Notte di terrore per due donne a Trento, 32enne in crisi di astinenza riempie di botte la madre e l'ex compagna per avere dei soldi
Le due donne si sono rivolte ai carabinieri in piena notte per chiedere aiuto. L'uomo è stato rintracciato nelle prime ore della mattina ma alla vista dei militari ha contestato i fatti e li ha aggrediti. Alla fine è stato bloccato e arrestato

TRENTO. In crisi di astinenza ha riempito di botte la madre e l'ex compagna. E' stata una notte di terrore quella vissuta da due donne a Trento e che ha visto la fine solamente con l'intervento immediato dei carabinieri che hanno arrestato un 32enne trentino per rapina, lesioni personali, maltrattamenti in famiglia e per resistenza a pubblico ufficiale.
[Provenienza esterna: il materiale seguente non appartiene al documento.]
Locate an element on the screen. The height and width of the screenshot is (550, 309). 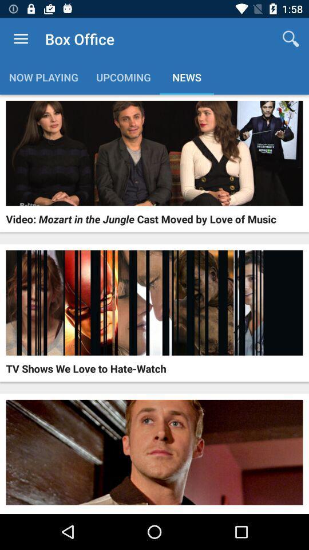
ryan gosling s item is located at coordinates (77, 511).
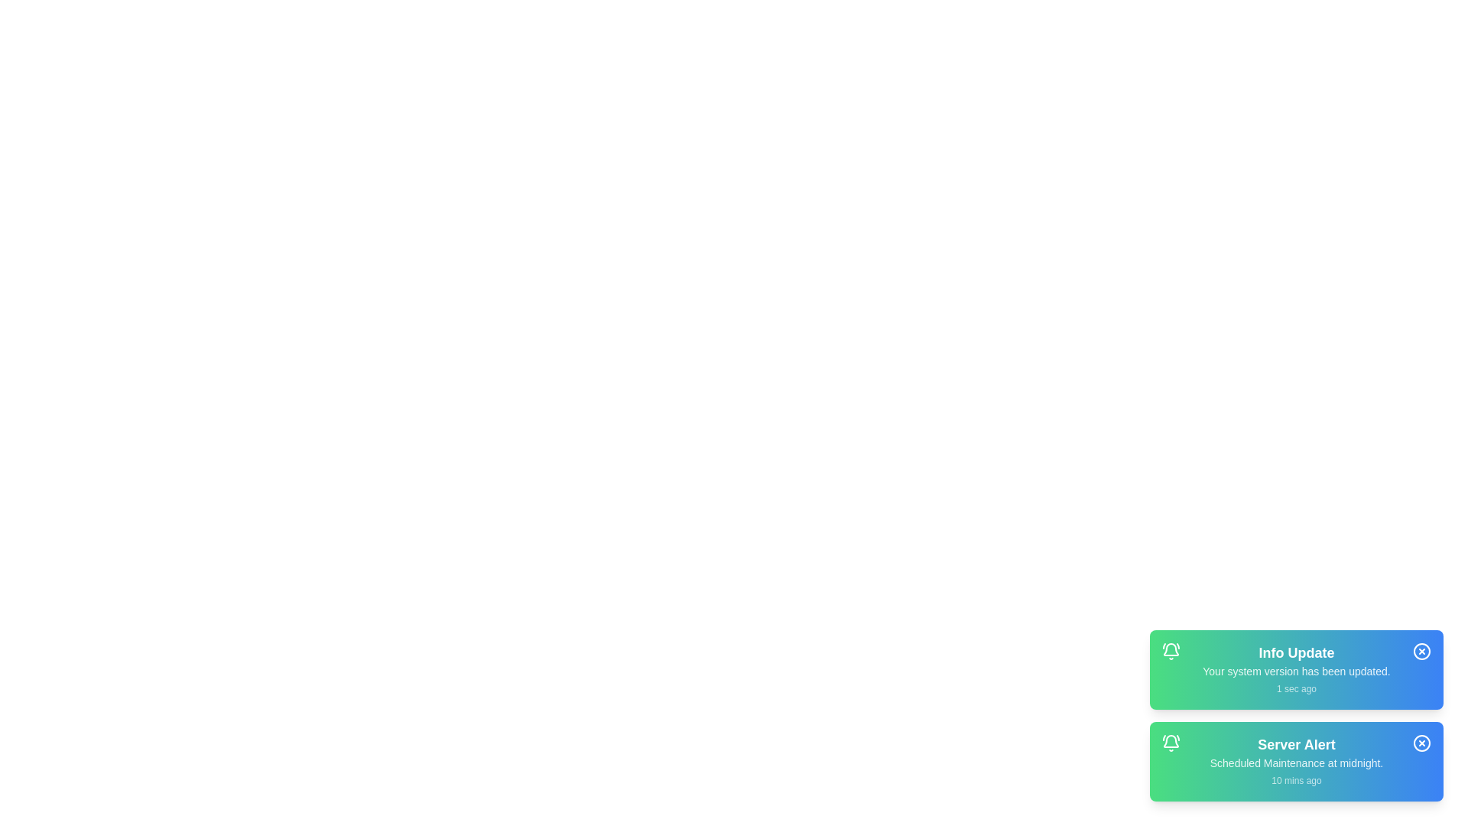  I want to click on close button of the notification with title Info Update, so click(1421, 651).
L'uomo si è reso protagonista nella nottata dell’ennesimo episodio di violenza domestica su due donne, collegato all’abuso di sostanze stupefacenti e alla derivante dipendenza.
Nella tarda serata, il 32enne in preda all’ennesima crisi di astinenza si è scagliato contro la madre e la sua ex compagna, intervenuta in difesa dell’anziana.
L’aggressore si è impossessato del cellulare della madre e ha costretto l'ex compagna a consegnargli il denaro per acquistarsi lo stupefacente. Dopo poco, però, si è ripresentato, per chiedere ulteriori soldi e al rifiuto delle due donne, ha reagito, picchiandole e sottraendo anche il telefonino dell'ex fidanzata.
In piena notte le due vittime hanno deciso di raggiungere la Caserma dei Carabinieri di via Barbacovi per chiedere aiuto. I militari di servizio, acquisita la testimonianza delle signore, le hanno affidate alle cure dell’ospedale, dove la giovane è stata medicata e per i calci e pugni ricevuti è stata giudicata guaribile in 30 giorni.
Nel frattempo, sono immediatamente partite le ricerche del responsabile, che è stato rintracciato soltanto in mattinata, al rientro a casa, dopo una notte di divertimento, ma alla vista dei militari ha contestato i fatti e dando in escandescenze, ha tentato di opporsi al trasferimento in caserma, aggredendo i Carabinieri, che lo hanno ammanettato, non senza fatica e riportando lievi lesioni.
L’uomo già in passato protagonista di analoghi episodi, è ora ristretto nella casa circondariale di Trento a disposizione della Autorità Giudiziaria.